The most common approach these days is to create alternative channels for bad news so that no one in an organization is in position to block its flow upward. The most traditional of these alternative channels is the regular outside audit. Another is an "open door" policy allowing subordinates to go directly to a senior official, bypassing several layers of management. Another is changing the traditional chain of command into something much more like a lattice, so that subordinates have less to fear from any particular superior and have routine access to more than one. Such arrangements give a manager reason to be thankful that he has heard the bad news from a subordinate rather than from a superior and reason to try to respond in a way likely to satisfy the subordinate. The subordinate has saved the manager from being "blindsided." Such arrangements tend to make whistleblowing unnecessary.

That, I think, is enough for now about how organizations can make whistleblowing unnecessary. We are ready to consider how individuals can avoid becoming whistleblowers.

VI. How to Avoid Having to Blow the Whistle

The simplest way to avoid having to blow the whistle may seem to be joining an organization in which whistleblowing will never be necessary. Unfortunately, things are not that simple. Organizations are human contrivances; none is perfect.

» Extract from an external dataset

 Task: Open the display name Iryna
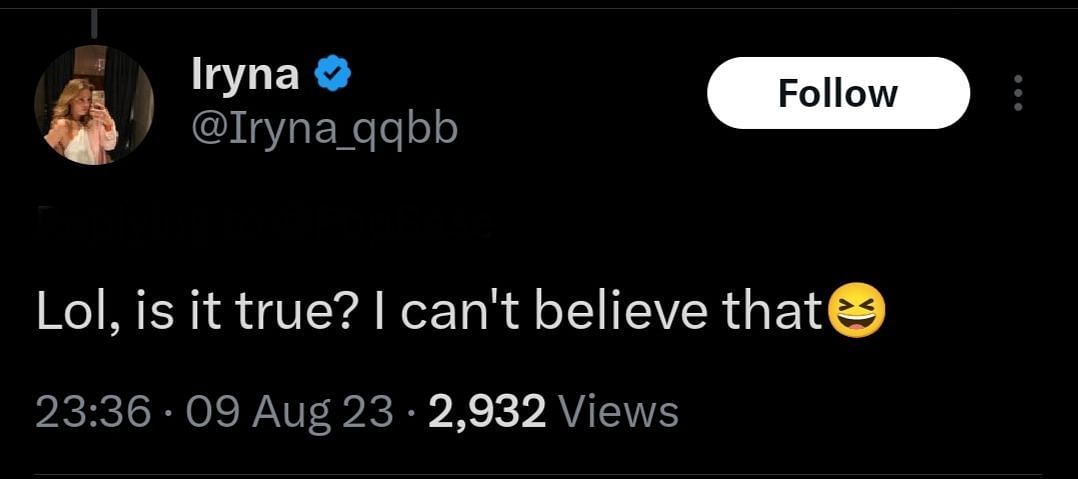(245, 74)
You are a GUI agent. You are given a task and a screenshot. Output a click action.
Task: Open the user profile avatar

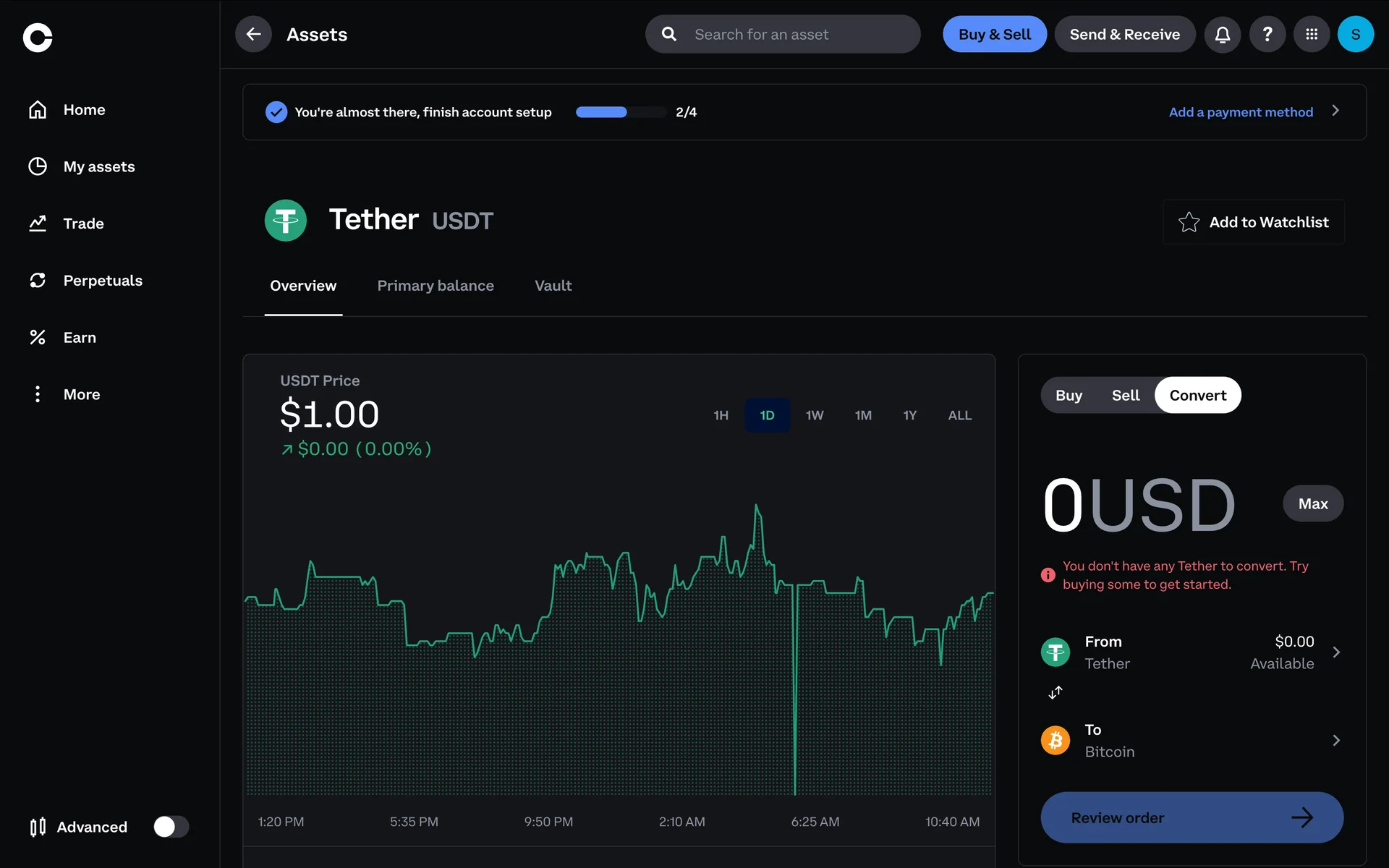[1355, 34]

Still, organizations do differ quite a bit. By choosing the right organization, one can reduce substantially the chance one will have to blow the whistle (much as one can reduce substantially the chance of divorce by not "marrying in haste"). The question is how the organization handles bad news. The answer will be found in the organization's procedures, educational programs, and structure, not the ones "on papers but the ones actually in effect. The difference can be crucial. For example, if the organization has an open door policy, is the door ever used? Since organizations always work imperfectly, an open door that is never used is probably a channel no one dare use, not an unnecessary channel. Using such a channel will probably be treated as whistleblowing.

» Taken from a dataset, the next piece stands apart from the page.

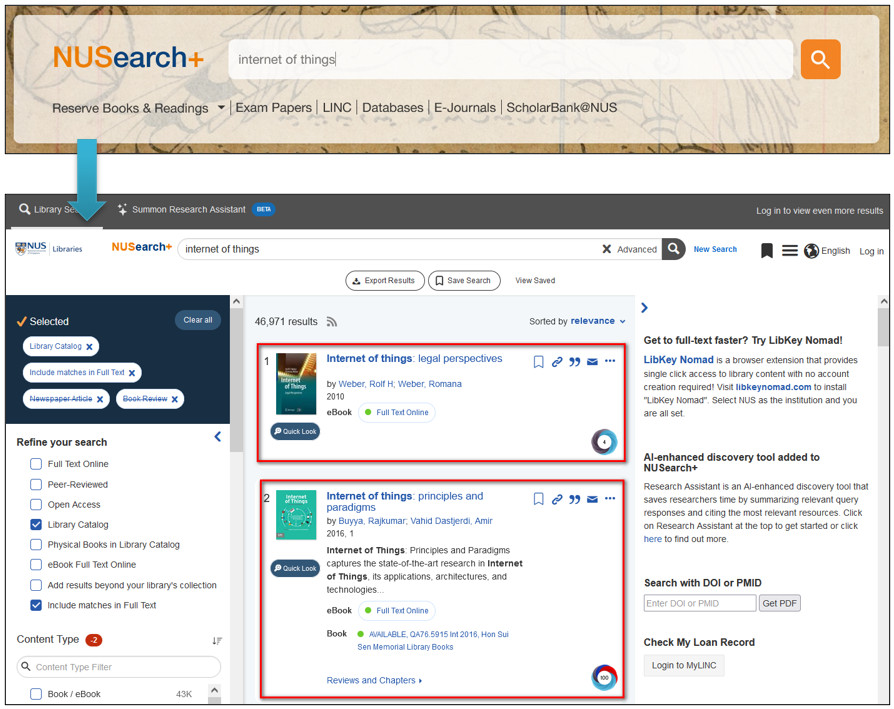Open citation quote icon for first result
Viewport: 894px width, 709px height.
point(575,362)
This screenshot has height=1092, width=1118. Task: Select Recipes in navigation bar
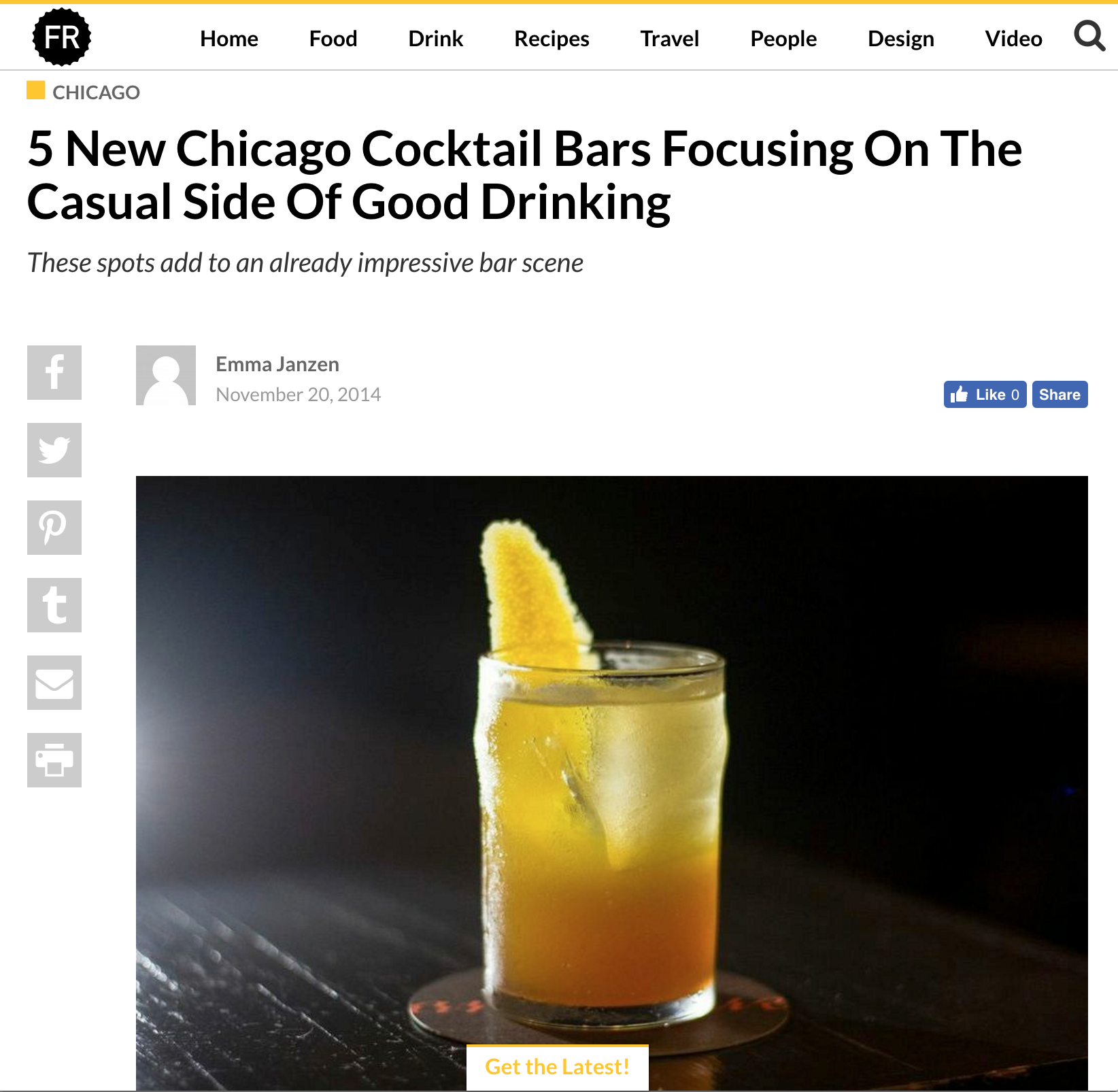[x=552, y=39]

Any organization described as "one happy family" should be examined with special care. Organizations, like families, generally have arguments, tensions, and the like. That is how they grow. The organization that recalls only good times is not the one that had no bad times but the one that has no use for bad news. It is exactly the kind of organization in which whistleblowing is most likely to be necessary. Personally, I would prefer an organization in which old battles are recalled blow by blow and the general happiness must be inferred from the fact that all participants survived to work together again.[l7]

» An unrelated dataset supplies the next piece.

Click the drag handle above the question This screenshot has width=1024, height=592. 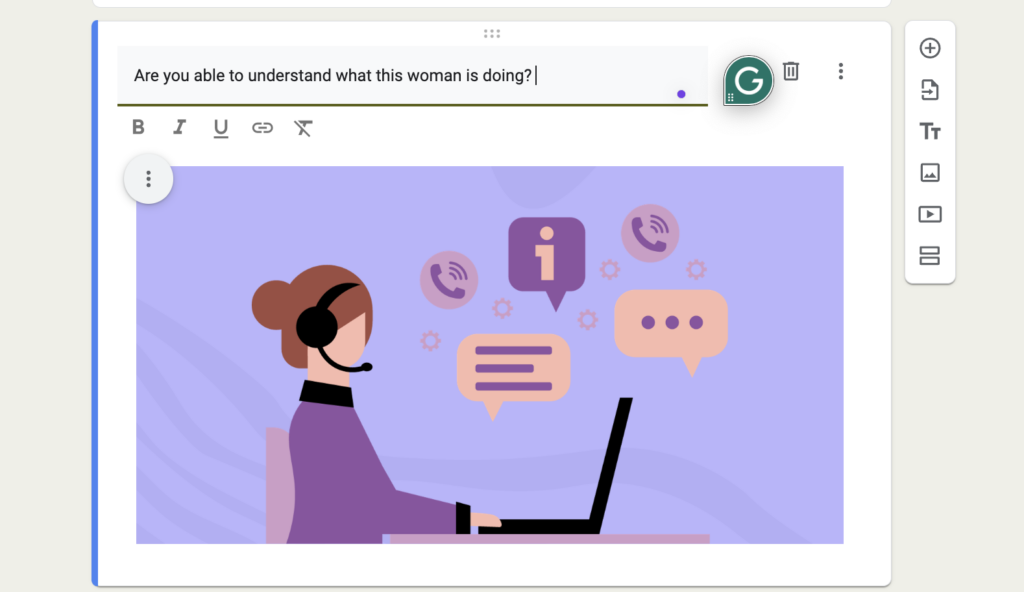click(491, 33)
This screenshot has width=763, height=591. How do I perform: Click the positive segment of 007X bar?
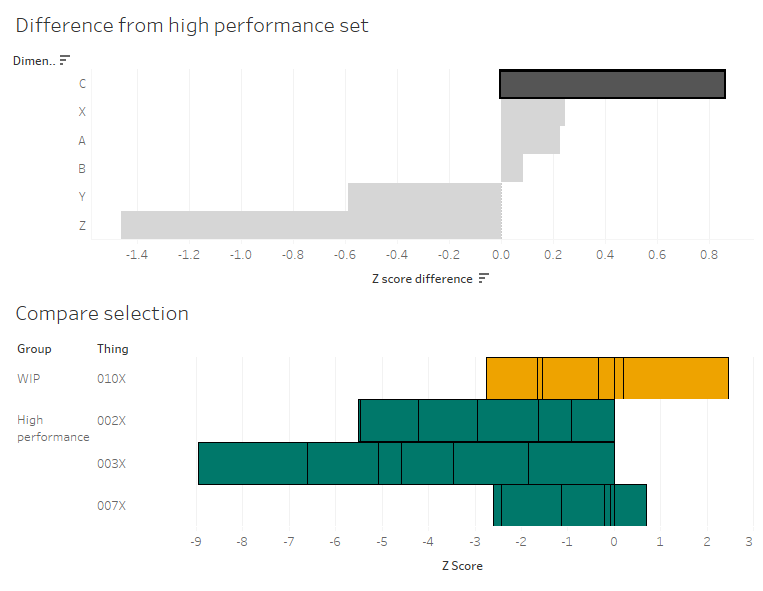coord(630,505)
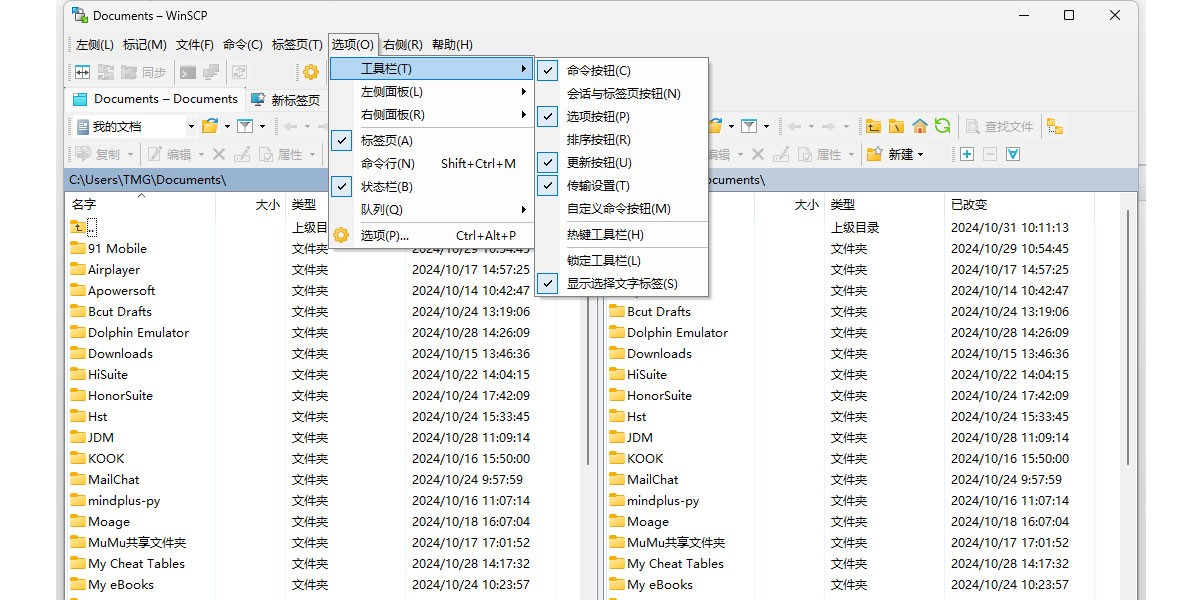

Having chosen the right organization, can one do anything more to reduce the chance he will some day have to blow the whistle? Certainly. But he will have to think in strikingly political terms.

He will, first of all, want to develop his own informal channels to augment formal channels. So, for example, a new employee W officially reports to A. But if B carries more weight with their common superior, W might want to get to know B. Perhaps they share an interest in chess. Once W is friends with B. W is in position to pass information around A should A try to suppress it. A can hardly object to W playing chess with B. Yet, once A knows W and B are chess buddies, A will be less likely to suppress information W wants passed up. A knows W has a channel around him.

Second, one should form alliances with colleagues and subordinates, people who share one's responsibilities. One should not have to stand alone against a superior. Whenever possible, the superior should have to respond to a common recommendation. Managers are likely to treat a group concern much more seriously than a single individual's. One should try to work through groups as much as possible.

But, third, not any group will do. The group should be sensitive to the moral concerns likely to force one to blow the whistle. The organizations most in need of whistleblowers are also most likely to be so organized that employees become morally less sensitive the longer they work for the organization.[l8] So, one will probably need to cultivate the moral sensitivity of potential allies. There are many ways to do this. The simplest is to bring in items from the newspaper raising problems similar to those the organization could face and pass them around at lunch, asking how "we" could handle them. If potential allies share the same profession, one might try getting the local professional society to host discussions dealing with the ethical problems that come up in work they do.[l9]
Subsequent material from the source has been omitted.